Single by Drake White

from the album Spark
- Released: December 7, 2015
- Genre: Country
- Length: 3:07
- Label: Dot
- Songwriter(s): Tom Douglas; Jaren Johnston; Luke Laird;
- Producer(s): Ross Copperman; Jeremy Stover;

Drake White singles chronology
| "It Feels Good" (2015) | "Livin' the Dream" (2015) | "Makin' Me Look Good Again" (2016) |

= Livin' the Dream (Drake White song) =

"Livin' the Dream" is a song written by Tom Douglas, Jaren Johnston and Luke Laird and recorded by American country music artist Drake White.
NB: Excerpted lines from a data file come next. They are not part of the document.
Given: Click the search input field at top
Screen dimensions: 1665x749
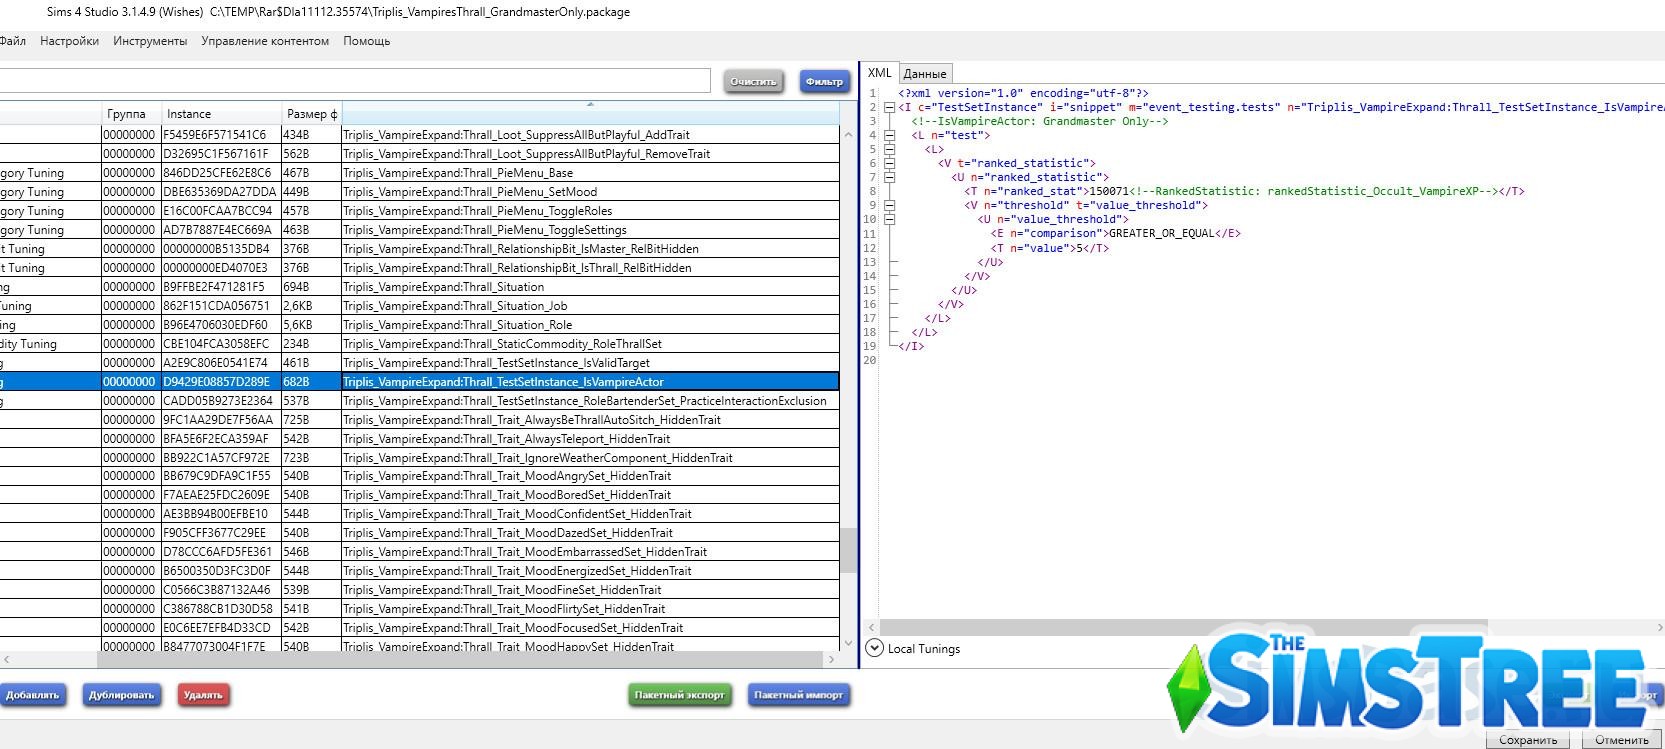Looking at the screenshot, I should point(355,81).
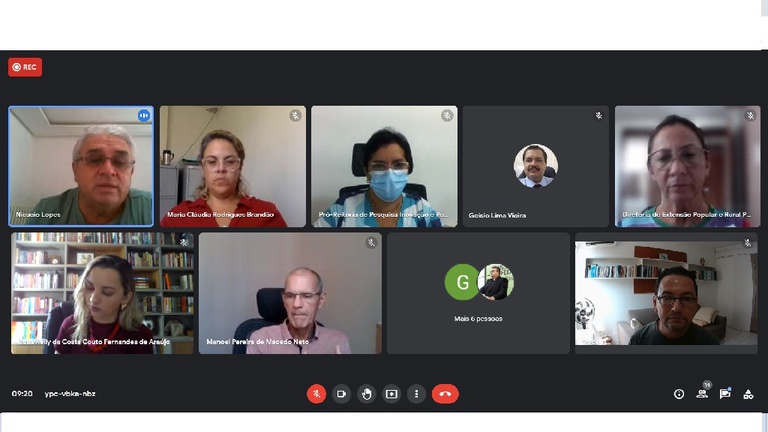The image size is (768, 432).
Task: Click muted mic icon on Pró-Reitoria tile
Action: point(447,116)
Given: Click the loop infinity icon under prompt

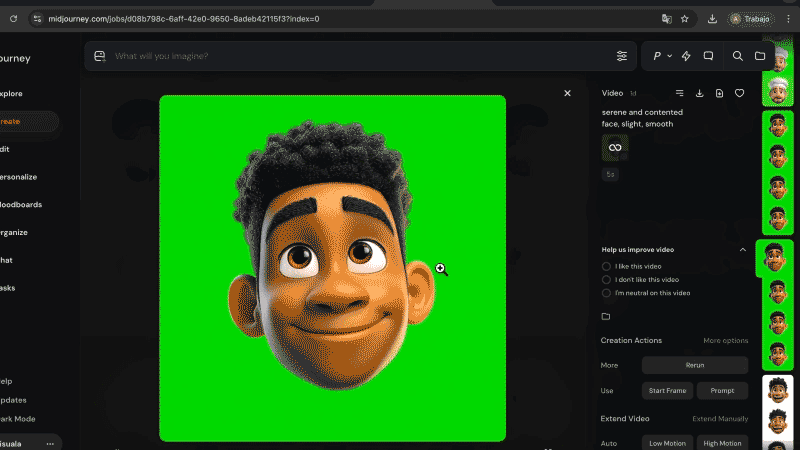Looking at the screenshot, I should click(x=615, y=147).
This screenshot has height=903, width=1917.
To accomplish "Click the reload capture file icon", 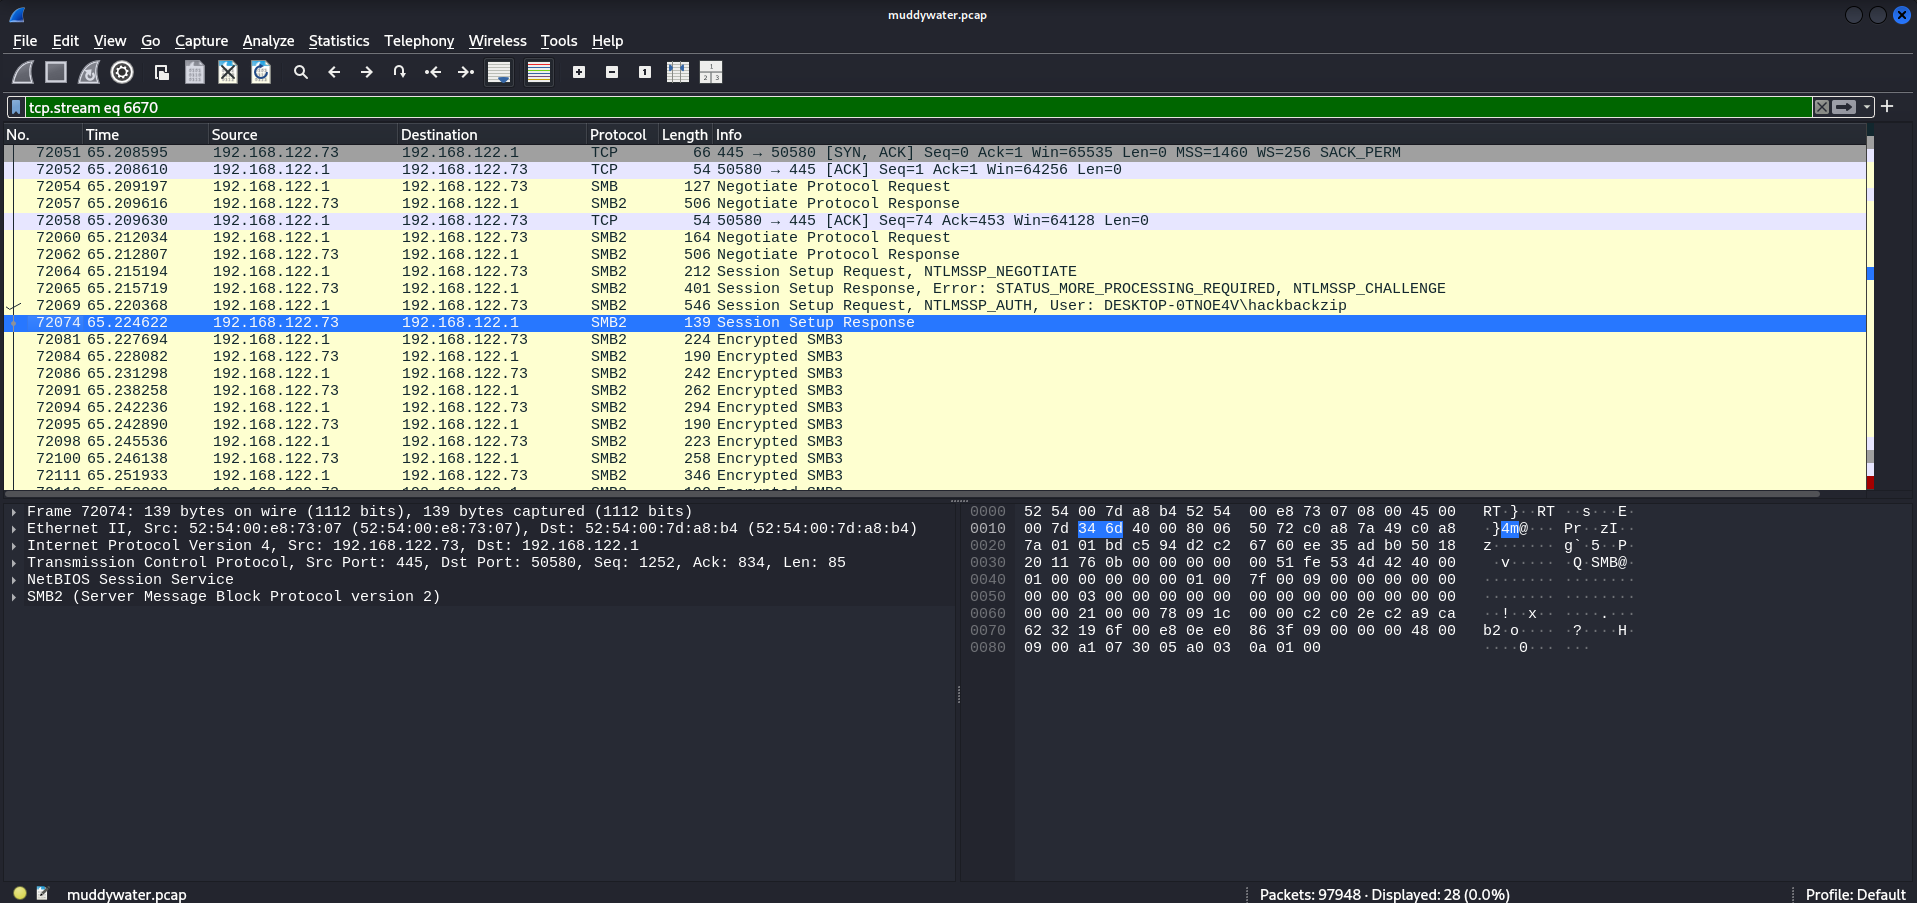I will click(x=261, y=72).
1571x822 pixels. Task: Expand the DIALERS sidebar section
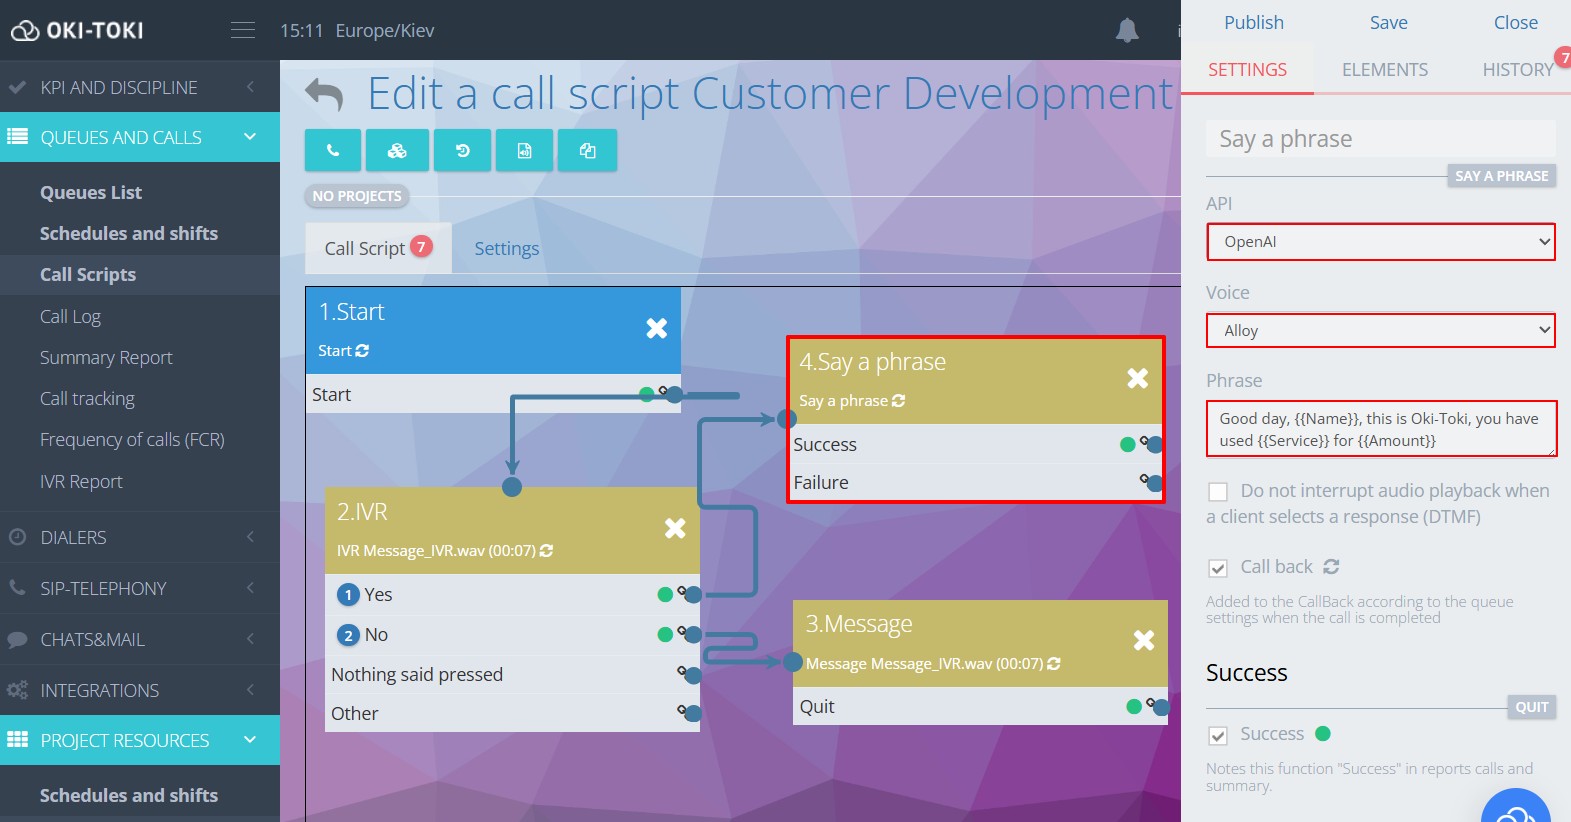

It was released to radio on December 7, 2015 as the second single to his debut studio album, Spark, which was released on August 19, 2016.

==Content==
The song is about a "lower middle class couple" who are struggling but "focusing on the emotional salve of the healthy, adoring relationship". White told Billboard that "This song does have a realistic point to it that there are bad things going on out there, but at the end of the day, it’s that tough stuff that makes the good stuff good."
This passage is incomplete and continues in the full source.